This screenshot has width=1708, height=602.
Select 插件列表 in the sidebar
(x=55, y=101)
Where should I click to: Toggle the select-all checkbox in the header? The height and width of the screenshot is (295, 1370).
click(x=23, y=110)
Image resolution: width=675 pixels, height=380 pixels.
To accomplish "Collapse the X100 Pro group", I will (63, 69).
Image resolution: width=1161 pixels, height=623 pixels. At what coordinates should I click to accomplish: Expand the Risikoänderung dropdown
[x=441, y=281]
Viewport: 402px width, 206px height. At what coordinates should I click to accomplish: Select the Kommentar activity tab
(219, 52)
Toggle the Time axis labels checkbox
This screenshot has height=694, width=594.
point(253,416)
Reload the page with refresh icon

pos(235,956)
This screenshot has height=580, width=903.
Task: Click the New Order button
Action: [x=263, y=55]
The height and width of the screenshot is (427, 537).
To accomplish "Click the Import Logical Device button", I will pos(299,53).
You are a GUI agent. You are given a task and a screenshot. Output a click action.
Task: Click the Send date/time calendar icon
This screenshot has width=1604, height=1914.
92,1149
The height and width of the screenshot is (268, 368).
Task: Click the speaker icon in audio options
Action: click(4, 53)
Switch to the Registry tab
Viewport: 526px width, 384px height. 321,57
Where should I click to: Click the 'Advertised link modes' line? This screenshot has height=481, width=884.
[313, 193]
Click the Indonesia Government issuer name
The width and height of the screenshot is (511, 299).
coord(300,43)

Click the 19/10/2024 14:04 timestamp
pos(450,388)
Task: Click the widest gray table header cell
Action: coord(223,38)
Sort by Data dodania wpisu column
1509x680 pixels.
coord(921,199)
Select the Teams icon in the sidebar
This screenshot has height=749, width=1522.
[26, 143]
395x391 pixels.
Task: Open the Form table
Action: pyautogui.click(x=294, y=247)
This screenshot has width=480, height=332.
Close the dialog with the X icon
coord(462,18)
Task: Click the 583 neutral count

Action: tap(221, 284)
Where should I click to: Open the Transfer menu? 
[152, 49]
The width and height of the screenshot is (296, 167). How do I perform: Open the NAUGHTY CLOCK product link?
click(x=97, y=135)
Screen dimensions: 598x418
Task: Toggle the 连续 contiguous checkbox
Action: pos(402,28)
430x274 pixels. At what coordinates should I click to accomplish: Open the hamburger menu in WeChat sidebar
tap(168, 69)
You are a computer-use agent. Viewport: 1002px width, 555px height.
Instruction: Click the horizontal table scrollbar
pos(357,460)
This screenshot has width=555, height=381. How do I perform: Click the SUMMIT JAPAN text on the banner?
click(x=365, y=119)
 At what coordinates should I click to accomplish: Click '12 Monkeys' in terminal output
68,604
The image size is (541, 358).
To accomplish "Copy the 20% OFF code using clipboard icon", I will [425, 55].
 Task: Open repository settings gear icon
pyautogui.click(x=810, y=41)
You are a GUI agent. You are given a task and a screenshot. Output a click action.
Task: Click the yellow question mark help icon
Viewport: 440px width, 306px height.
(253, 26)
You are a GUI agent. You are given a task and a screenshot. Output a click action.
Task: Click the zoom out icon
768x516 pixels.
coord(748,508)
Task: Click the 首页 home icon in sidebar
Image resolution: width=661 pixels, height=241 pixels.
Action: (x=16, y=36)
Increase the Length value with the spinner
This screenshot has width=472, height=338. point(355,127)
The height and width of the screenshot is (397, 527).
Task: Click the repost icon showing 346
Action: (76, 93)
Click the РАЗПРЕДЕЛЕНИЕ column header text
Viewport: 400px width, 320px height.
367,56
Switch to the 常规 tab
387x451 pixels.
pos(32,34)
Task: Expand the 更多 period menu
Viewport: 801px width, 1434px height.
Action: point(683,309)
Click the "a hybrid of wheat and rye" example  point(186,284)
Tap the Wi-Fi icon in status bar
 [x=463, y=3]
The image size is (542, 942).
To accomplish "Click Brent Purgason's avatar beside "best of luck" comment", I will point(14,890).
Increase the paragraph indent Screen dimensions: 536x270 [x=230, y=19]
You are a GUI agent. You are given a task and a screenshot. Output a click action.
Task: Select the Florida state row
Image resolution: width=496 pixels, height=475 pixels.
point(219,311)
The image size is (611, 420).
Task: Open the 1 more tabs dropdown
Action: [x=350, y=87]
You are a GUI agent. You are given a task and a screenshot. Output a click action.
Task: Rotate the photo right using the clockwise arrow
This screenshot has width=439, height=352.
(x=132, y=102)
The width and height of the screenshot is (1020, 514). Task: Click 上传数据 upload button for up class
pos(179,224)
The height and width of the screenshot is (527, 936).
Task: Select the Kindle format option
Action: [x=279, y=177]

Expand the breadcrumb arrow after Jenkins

::::

* [Problem] From the first line to the last, copy the data exactly.

* [Exercise output]
This screenshot has width=1708, height=602.
Select 插件列表 in the sidebar
(x=55, y=101)
Where should I click to: Toggle the select-all checkbox in the header? The height and width of the screenshot is (295, 1370).
click(x=23, y=110)
Image resolution: width=675 pixels, height=380 pixels.
To accomplish "Collapse the X100 Pro group", I will (63, 69).
Image resolution: width=1161 pixels, height=623 pixels. At what coordinates should I click to accomplish: Expand the Risikoänderung dropdown
[x=441, y=281]
Viewport: 402px width, 206px height. At what coordinates should I click to accomplish: Select the Kommentar activity tab
(219, 52)
Toggle the Time axis labels checkbox
This screenshot has height=694, width=594.
point(253,416)
Reload the page with refresh icon

pos(235,956)
This screenshot has height=580, width=903.
Task: Click the New Order button
Action: [x=263, y=55]
The height and width of the screenshot is (427, 537).
To accomplish "Click the Import Logical Device button", I will pos(299,53).
You are a GUI agent. You are given a task and a screenshot. Output a click action.
Task: Click the Send date/time calendar icon
This screenshot has width=1604, height=1914.
92,1149
The height and width of the screenshot is (268, 368).
Task: Click the speaker icon in audio options
Action: click(4, 53)
Switch to the Registry tab
Viewport: 526px width, 384px height. 321,57
Where should I click to: Click the 'Advertised link modes' line? This screenshot has height=481, width=884.
[313, 193]
Click the Indonesia Government issuer name
The width and height of the screenshot is (511, 299).
coord(300,43)

Click the 19/10/2024 14:04 timestamp
pos(450,388)
Task: Click the widest gray table header cell
Action: coord(223,38)
Sort by Data dodania wpisu column
1509x680 pixels.
coord(921,199)
Select the Teams icon in the sidebar
This screenshot has height=749, width=1522.
[26, 143]
395x391 pixels.
Task: Open the Form table
Action: pyautogui.click(x=294, y=247)
This screenshot has width=480, height=332.
Close the dialog with the X icon
coord(462,18)
Task: Click the 583 neutral count

Action: tap(221, 284)
Where should I click to: Open the Transfer menu? 
[152, 49]
The width and height of the screenshot is (296, 167). How do I perform: Open the NAUGHTY CLOCK product link?
click(x=97, y=135)
Screen dimensions: 598x418
Task: Toggle the 连续 contiguous checkbox
Action: pos(402,28)
430x274 pixels. At what coordinates should I click to accomplish: Open the hamburger menu in WeChat sidebar
tap(168, 69)
You are a computer-use agent. Viewport: 1002px width, 555px height.
Instruction: Click the horizontal table scrollbar
pos(357,460)
This screenshot has width=555, height=381. How do I perform: Click the SUMMIT JAPAN text on the banner?
click(x=365, y=119)
 At what coordinates should I click to accomplish: Click '12 Monkeys' in terminal output
68,604
The image size is (541, 358).
To accomplish "Copy the 20% OFF code using clipboard icon", I will [425, 55].
 Task: Open repository settings gear icon
pyautogui.click(x=810, y=41)
You are a GUI agent. You are given a task and a screenshot. Output a click action.
Task: Click the yellow question mark help icon
Viewport: 440px width, 306px height.
(253, 26)
You are a GUI agent. You are given a task and a screenshot. Output a click action.
Task: Click the zoom out icon
768x516 pixels.
coord(748,508)
Task: Click the 首页 home icon in sidebar
Image resolution: width=661 pixels, height=241 pixels.
Action: (x=16, y=36)
Increase the Length value with the spinner
This screenshot has width=472, height=338. point(355,127)
The height and width of the screenshot is (397, 527).
Task: Click the repost icon showing 346
Action: (76, 93)
Click the РАЗПРЕДЕЛЕНИЕ column header text
Viewport: 400px width, 320px height.
367,56
Switch to the 常规 tab
387x451 pixels.
pos(32,34)
Task: Expand the 更多 period menu
Viewport: 801px width, 1434px height.
Action: point(683,309)
Click the "a hybrid of wheat and rye" example  point(186,284)
Tap the Wi-Fi icon in status bar
 [x=463, y=3]
The image size is (542, 942).
To accomplish "Click Brent Purgason's avatar beside "best of luck" comment", I will point(14,890).
Increase the paragraph indent Screen dimensions: 536x270 [x=230, y=19]
You are a GUI agent. You are given a task and a screenshot. Output a click action.
Task: Select the Florida state row
Image resolution: width=496 pixels, height=475 pixels.
point(219,311)
The image size is (611, 420).
Task: Open the 1 more tabs dropdown
Action: [x=350, y=87]
You are a GUI agent. You are given a task and a screenshot. Output a click action.
Task: Rotate the photo right using the clockwise arrow
This screenshot has width=439, height=352.
(x=132, y=102)
The width and height of the screenshot is (1020, 514). Task: Click 上传数据 upload button for up class
pos(179,224)
The height and width of the screenshot is (527, 936).
Task: Select the Kindle format option
Action: [x=279, y=177]

Expand the breadcrumb arrow after Jenkins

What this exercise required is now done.